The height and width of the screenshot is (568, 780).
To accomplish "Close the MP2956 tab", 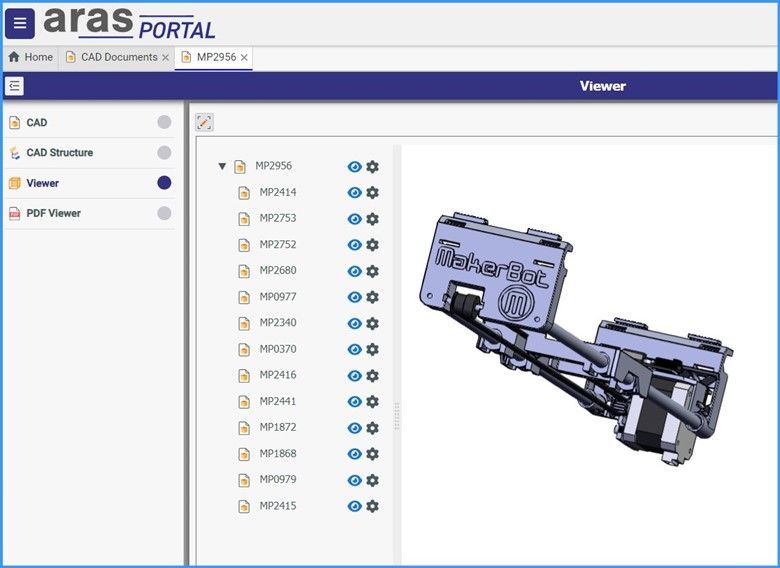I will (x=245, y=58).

=====

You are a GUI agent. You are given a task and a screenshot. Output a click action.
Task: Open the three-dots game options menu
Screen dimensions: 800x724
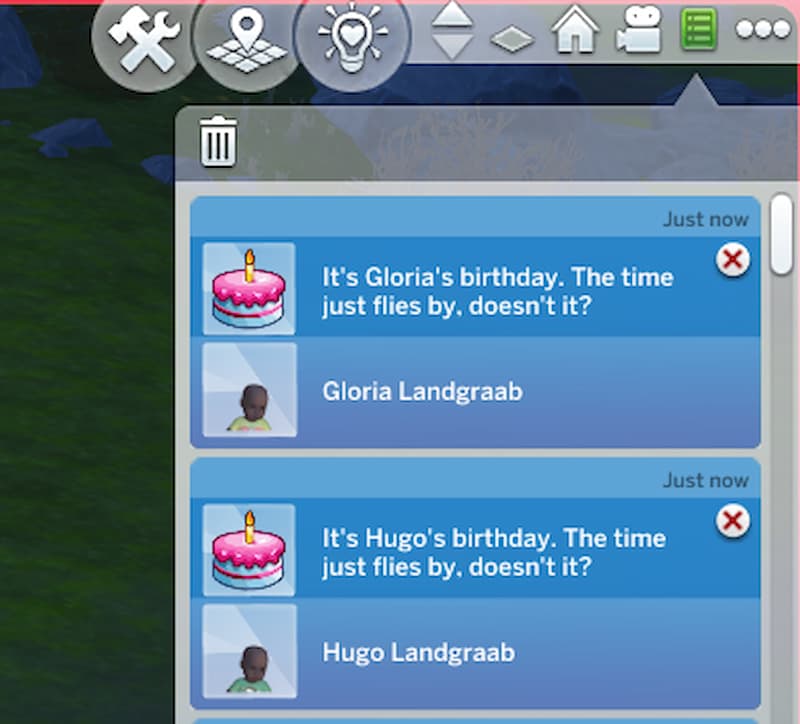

=====

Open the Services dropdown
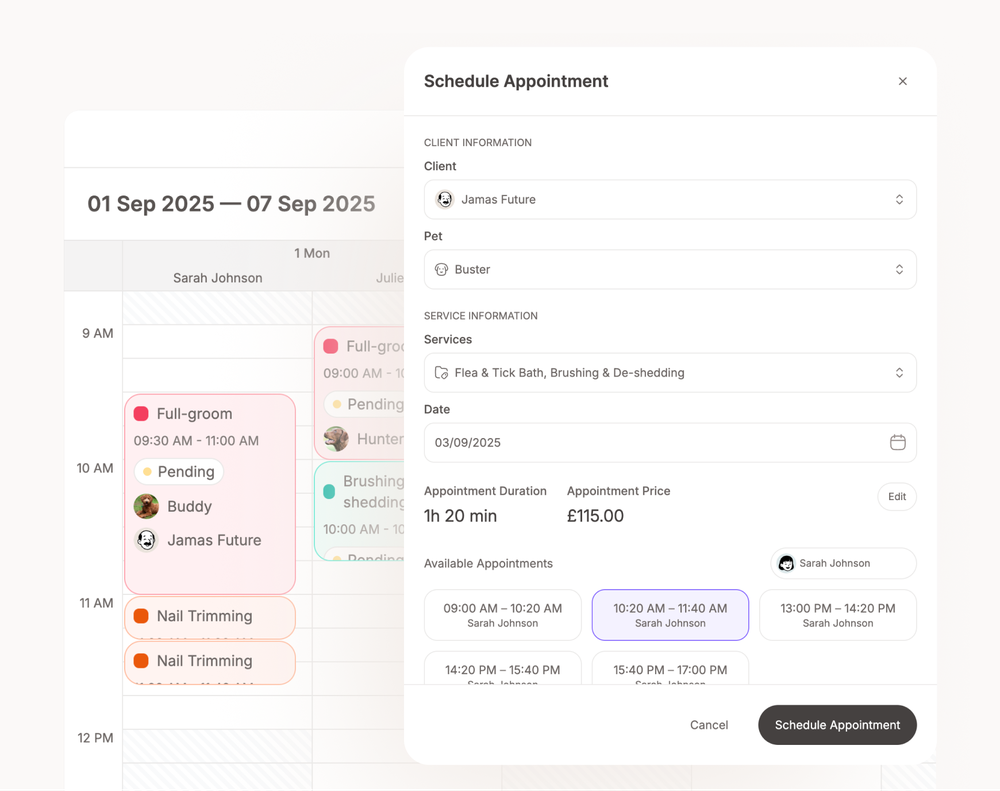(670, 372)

=====

▶ [How to complete this task]:
Copy out each line of the material above that holds the word "screenshot".

▶ [Expected output]:
The height and width of the screenshot is (568, 780).
You are a GUI agent. You are given a task and a screenshot. Output a click action.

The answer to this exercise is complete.